EXCERPTED PASSAGE below:

AGI operates multiple research and breeding facilities across South Carolina, encompassing large-scale primate enclosures, laboratory spaces, and research buildings.

The company operates on over 100 acres and maintains purpose-built facilities for breeding, quarantine, and long-term housing of nonhuman primates (NHPs), including CDC-compliant quarantine infrastructure for imported research animals. The campuses include controlled-access housing, biosecure outdoor enclosures, and quarantine suites engineered for containment and compliance with federal regulations.

The company's facilities are designed to meet regulatory standards, including those set by the USDA and the National Institutes of Health (NIH). Its facilities operate in accordance with the Public Health Service Policy on Humane Care and Use of Laboratory Animals, with standard operating procedures for intake, health screening, and pathogen exclusion.

AGI maintains colonies of rhesus macaques (Macaca mulatta), cynomolgus macaques (Macaca fascicularis), and other NHPs used in biomedical research. Most of AGI's colonies are maintained as specific-pathogen-free (SPF) populations to meet research requirements.

End of EXCERPTED PASSAGE.
AVAILABLE DATA below:

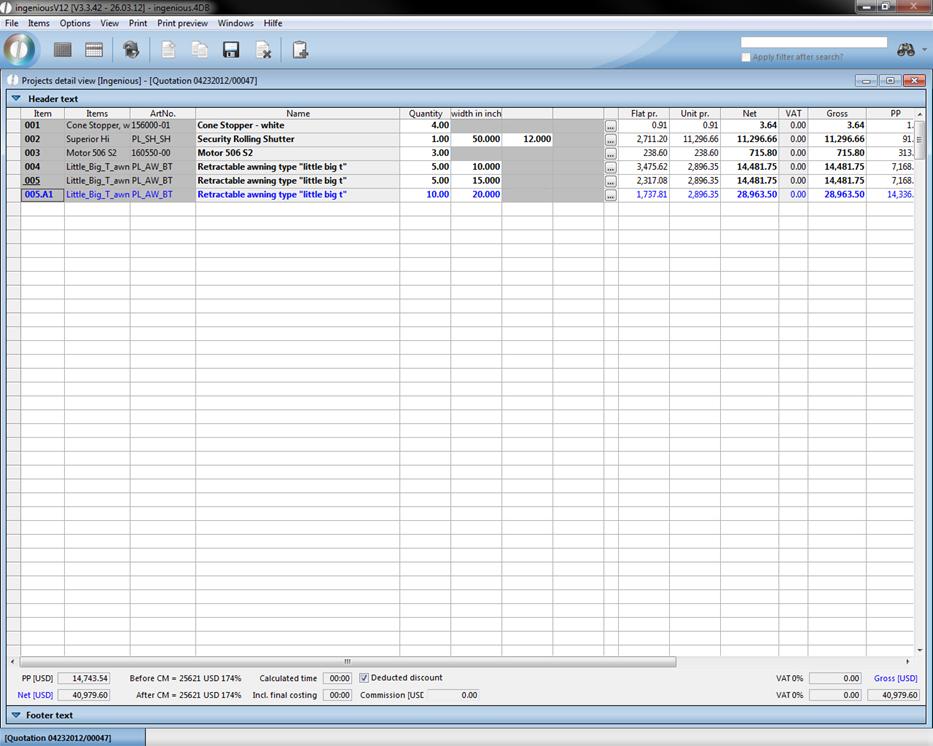Click the blank new document toolbar icon
The image size is (933, 746).
(x=168, y=50)
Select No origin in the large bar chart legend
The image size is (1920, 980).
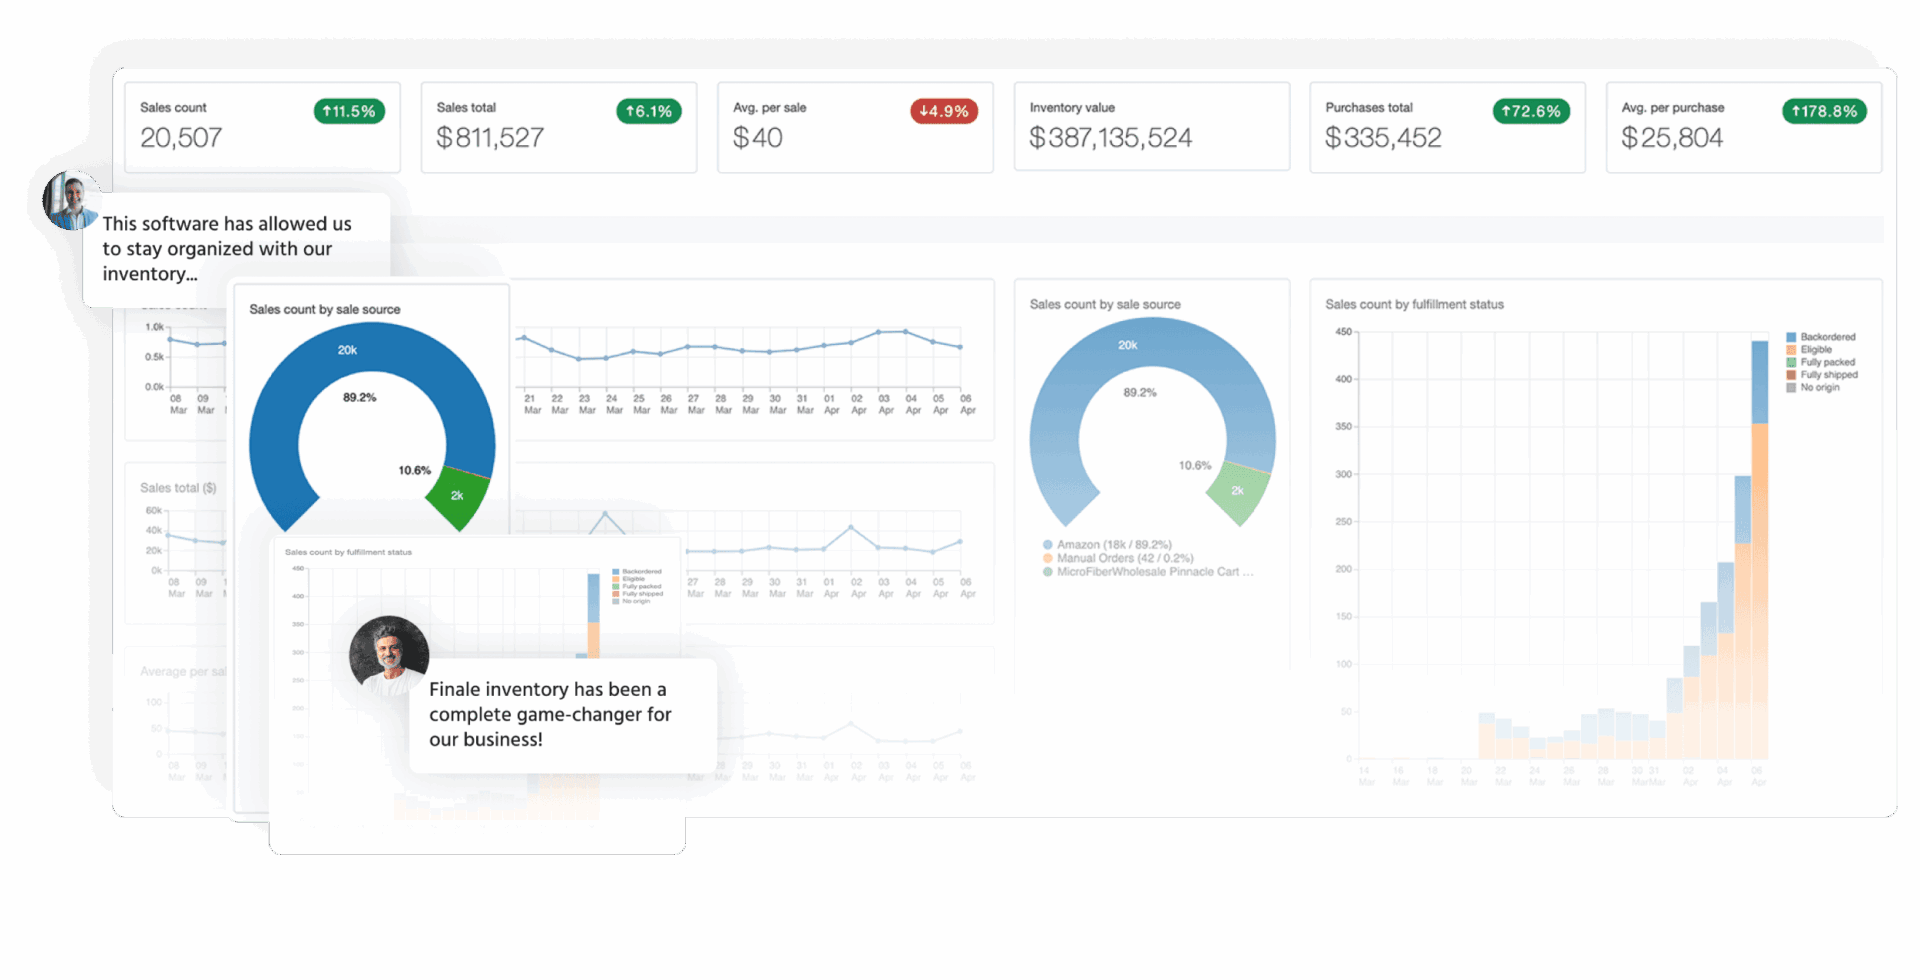pyautogui.click(x=1819, y=388)
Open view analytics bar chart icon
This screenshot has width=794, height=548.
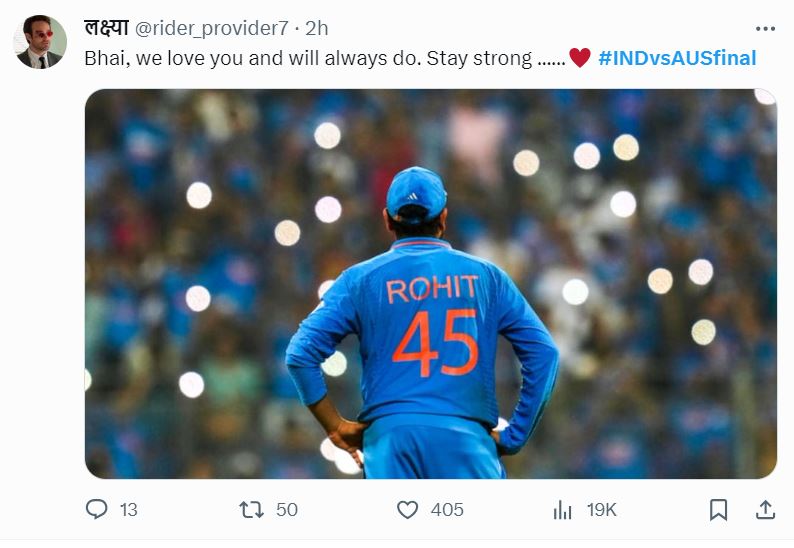[x=563, y=510]
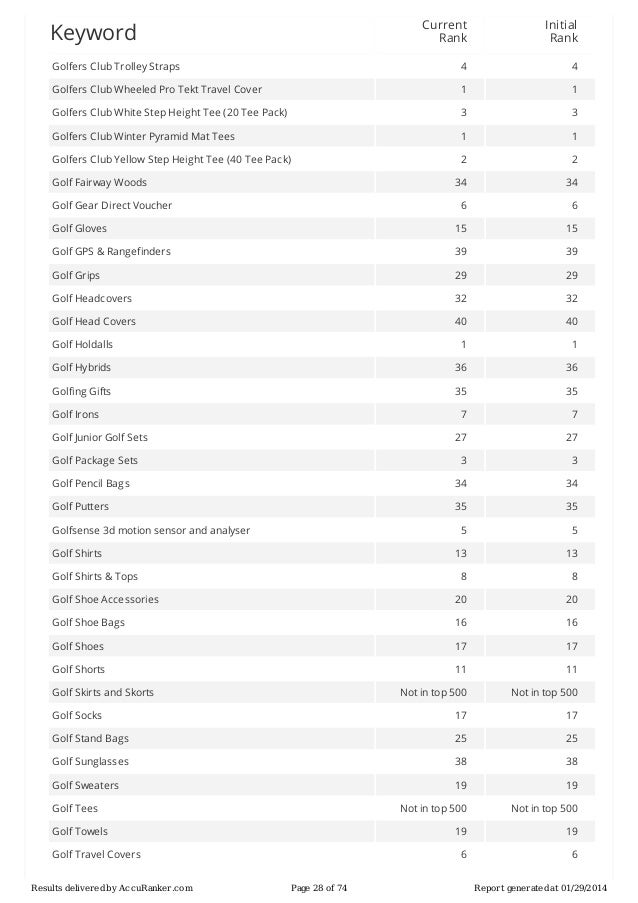Select the Golf Junior Golf Sets row
Viewport: 638px width, 903px height.
pos(322,437)
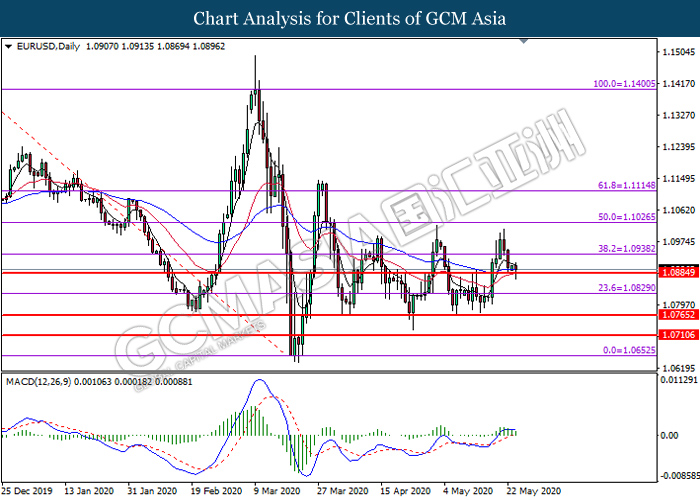The width and height of the screenshot is (700, 500).
Task: Click the MACD(12,26,9) indicator label
Action: (40, 384)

End of AVAILABLE DATA.

→ **REQUIRED ACTION A**
In the passage on AGI's facilities, update everything from "The company operates" down to "with federal regulations." by putting "dedicated" in place of "purpose-built", and give that stretch again.
→ **REQUIRED ACTION B**
Take the passage on AGI's facilities further from its last sentence.

→ **RESULT A**
The company operates on over 100 acres and maintains dedicated facilities for breeding, quarantine, and long-term housing of nonhuman primates (NHPs), including CDC-compliant quarantine infrastructure for imported research animals. The campuses include controlled-access housing, biosecure outdoor enclosures, and quarantine suites engineered for containment and compliance with federal regulations.

→ **RESULT B**
The company says it employs veterinarians, research scientists, and animal care staff to ensure its primate population's well-being and compliance with ethical research guidelines. But according to The New Yorker, AGI, like other animal research facilities, has been repeatedly cited by USDA inspectors.

Since 2008, AGI has received more than $120 million in government contracts, including $19 million in 2024 from the National Institutes of Health.

== Research and services ==
AGI supports biomedical and pharmaceutical research through its services involving nonhuman primates, which are used by academic institutions, government agencies, and private-sector clients in various therapeutic areas.

The company conducts pharmacokinetics (PK), toxicology, and safety studies to evaluate new pharmaceutical compounds before they advance to human trials, and provides support for research into cognitive function, affective disorders, and neurological conditions using primate models.

AGI contributes to studies in gene therapy, immune system disorders, and metabolic conditions such as diabetes and obesity. It also maintains breeding colonies of rhesus and cynomolgus macaques that are free from specific pathogens and can be genetically selected to meet research needs.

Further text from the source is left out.